## Your goal
Copy out the summary on vision-based calibration of digital twins below word for word, from its title through its final sentence.
── Passage to read
Vision-Based Automatic Calibration and Synchronization of Digital Twins for Cyber-Physical Production Systems Using Neuromorphic Sensors

SUMMARY

The emergence of Digital Twin (DT) technologies has profoundly transformed industrial production by enabling high-fidelity virtual replicas of physical systems. According to the recent report of the Alliance Industrie du Futur (AIF), a Digital Twin is defined as an organized ensemble of digital models, continuously updated with respect to reality and equipped with advanced computational and operational tools. In the context of production equipment, achieving and maintaining calibration and synchronization between the Digital Twin and its Physical Twin remains a significant scientific and industrial challenge, particularly during commissioning and throughout operational use.

The current industrial strategy to improve observability relies heavily on industrial IoT technologies. This generally leads to an “over-instrumentation” of the physical system, increasing costs, complexity, and potential reliability issues. In contrast, industrial vision technologies—now widely deployed for product quality inspection and robotic guidance—have recently benefited from major breakthroughs, including 3D imaging and embedded machine-learning capabilities. Despite this progress, their use remains largely restricted to product-centric tasks rather than system-centric observation.
────
── Recorded data
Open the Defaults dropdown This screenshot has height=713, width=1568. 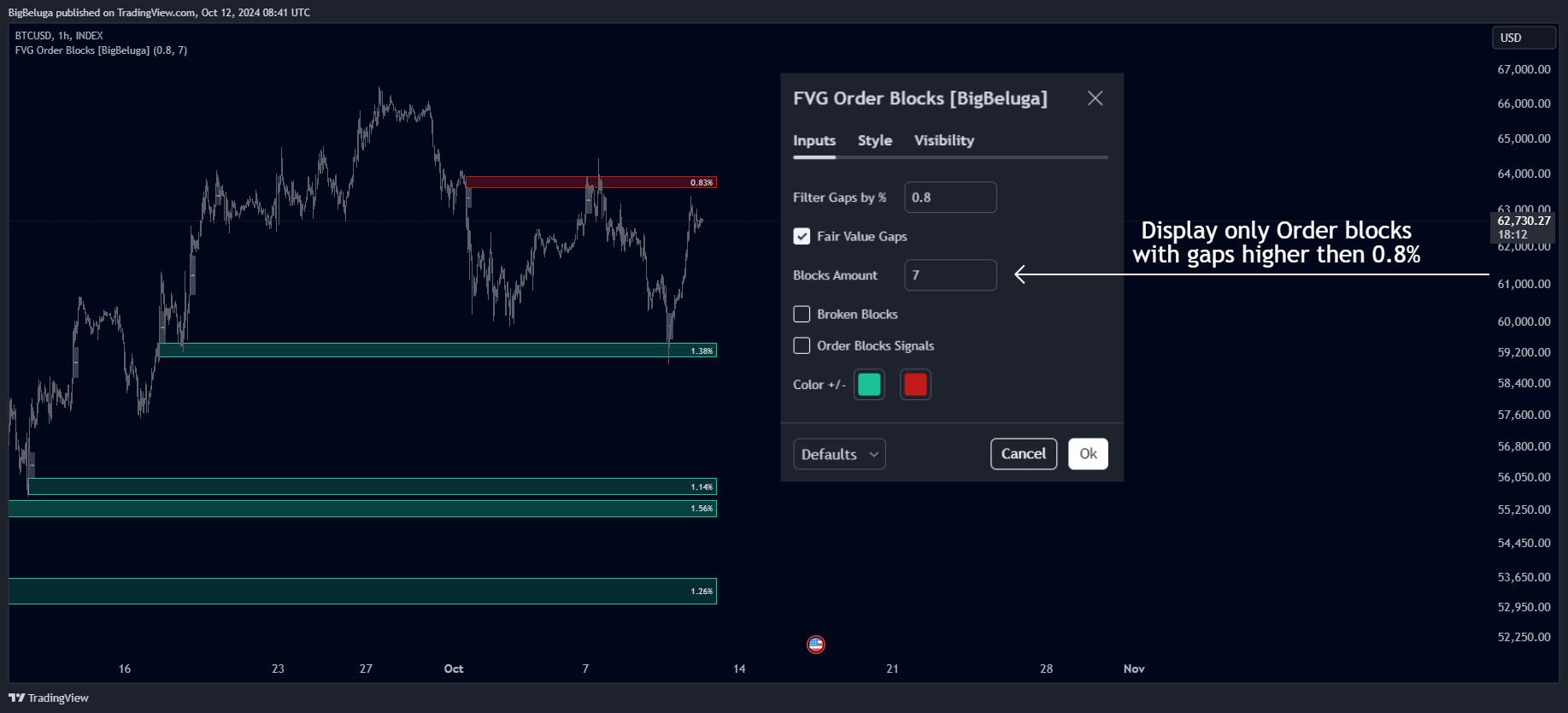pyautogui.click(x=839, y=454)
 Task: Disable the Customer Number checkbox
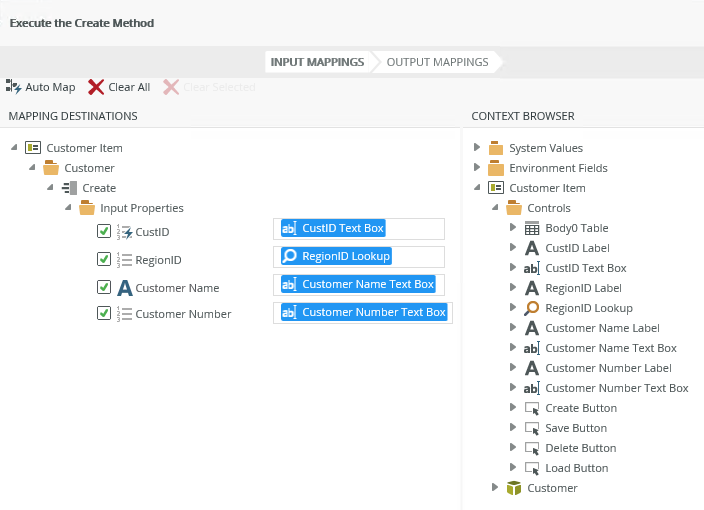104,313
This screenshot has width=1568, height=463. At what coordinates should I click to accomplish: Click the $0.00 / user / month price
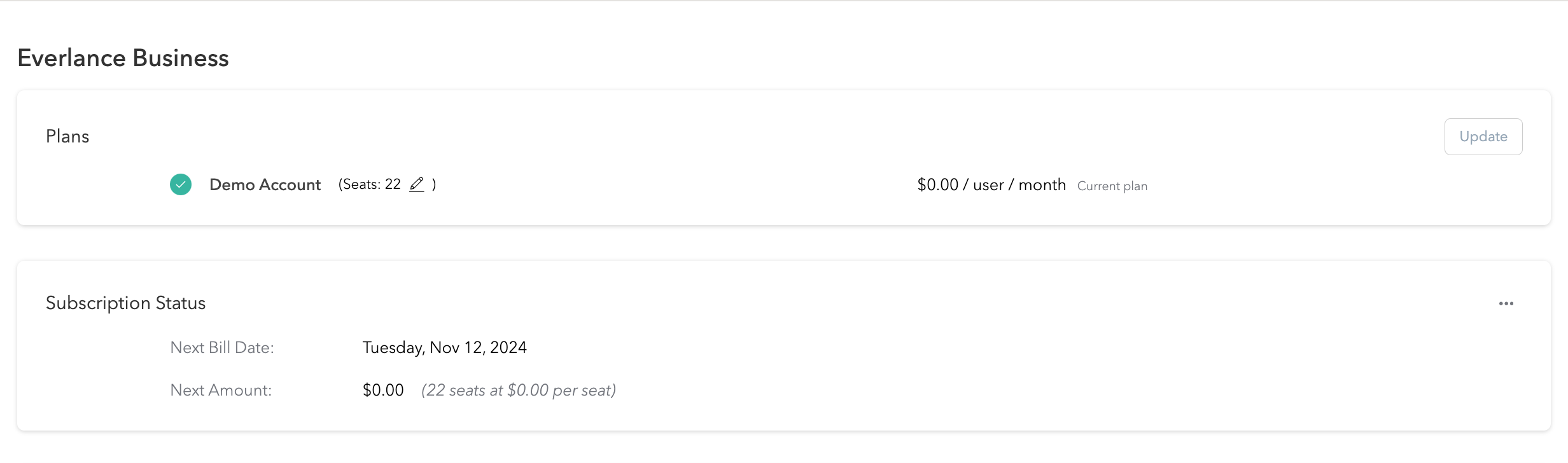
────
## Final answer
Vision-Based Automatic Calibration and Synchronization of Digital Twins for Cyber-Physical Production Systems Using Neuromorphic Sensors

SUMMARY

The emergence of Digital Twin (DT) technologies has profoundly transformed industrial production by enabling high-fidelity virtual replicas of physical systems. According to the recent report of the Alliance Industrie du Futur (AIF), a Digital Twin is defined as an organized ensemble of digital models, continuously updated with respect to reality and equipped with advanced computational and operational tools. In the context of production equipment, achieving and maintaining calibration and synchronization between the Digital Twin and its Physical Twin remains a significant scientific and industrial challenge, particularly during commissioning and throughout operational use.

The current industrial strategy to improve observability relies heavily on industrial IoT technologies. This generally leads to an “over-instrumentation” of the physical system, increasing costs, complexity, and potential reliability issues. In contrast, industrial vision technologies—now widely deployed for product quality inspection and robotic guidance—have recently benefited from major breakthroughs, including 3D imaging and embedded machine-learning capabilities. Despite this progress, their use remains largely restricted to product-centric tasks rather than system-centric observation.